• _Work instructions_
There is material below. Print exactly the lines starting at the line with "Task: Open T社 セダン opportunity link" and ending at the line with "Image resolution: width=586", ends included, and no others.

• _Materials provided_
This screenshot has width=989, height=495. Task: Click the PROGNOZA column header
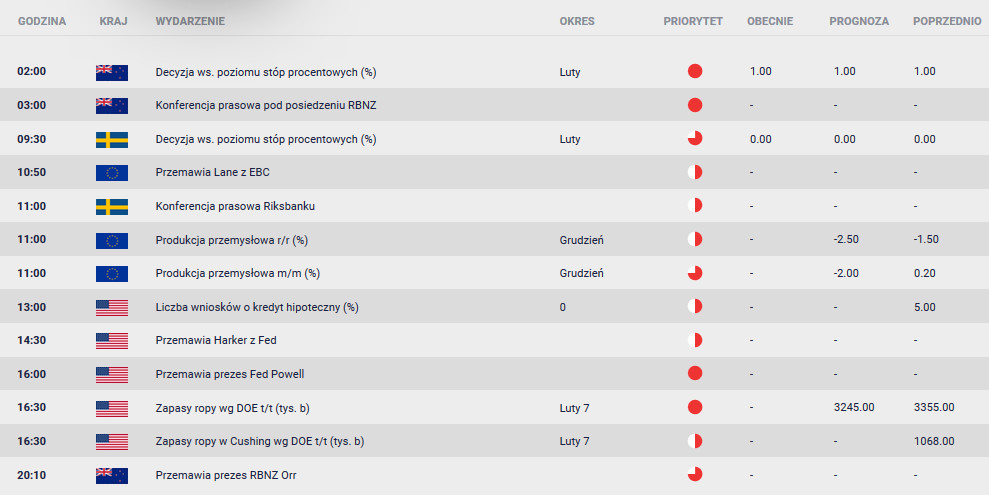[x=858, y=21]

==

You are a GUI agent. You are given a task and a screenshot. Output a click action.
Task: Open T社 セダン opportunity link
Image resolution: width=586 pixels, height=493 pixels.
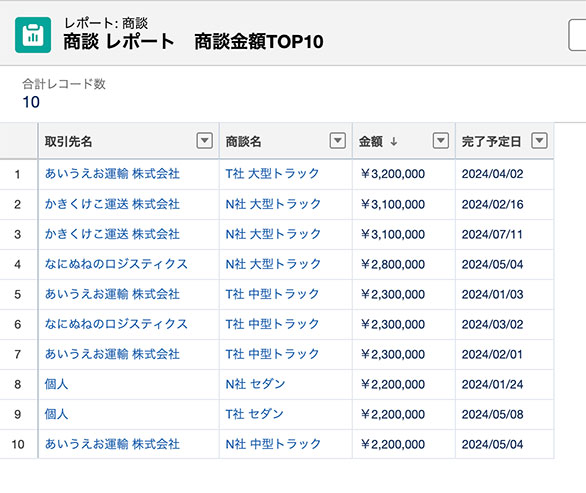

==

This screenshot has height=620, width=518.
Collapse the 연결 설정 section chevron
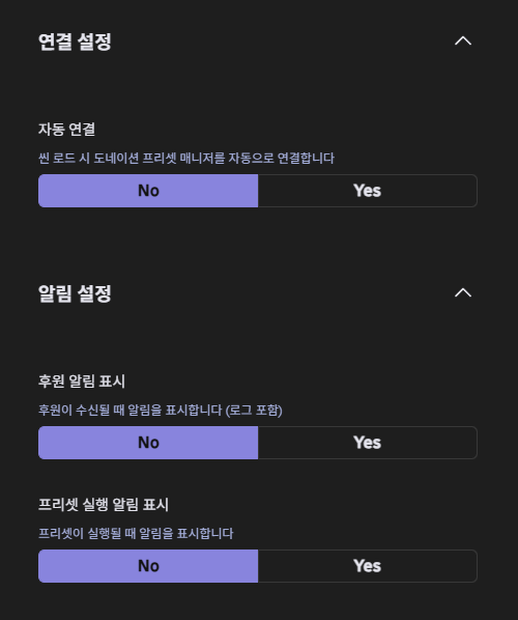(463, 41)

• _Reply_
Task: Open T社 セダン opportunity link
Image resolution: width=586 pixels, height=493 pixels.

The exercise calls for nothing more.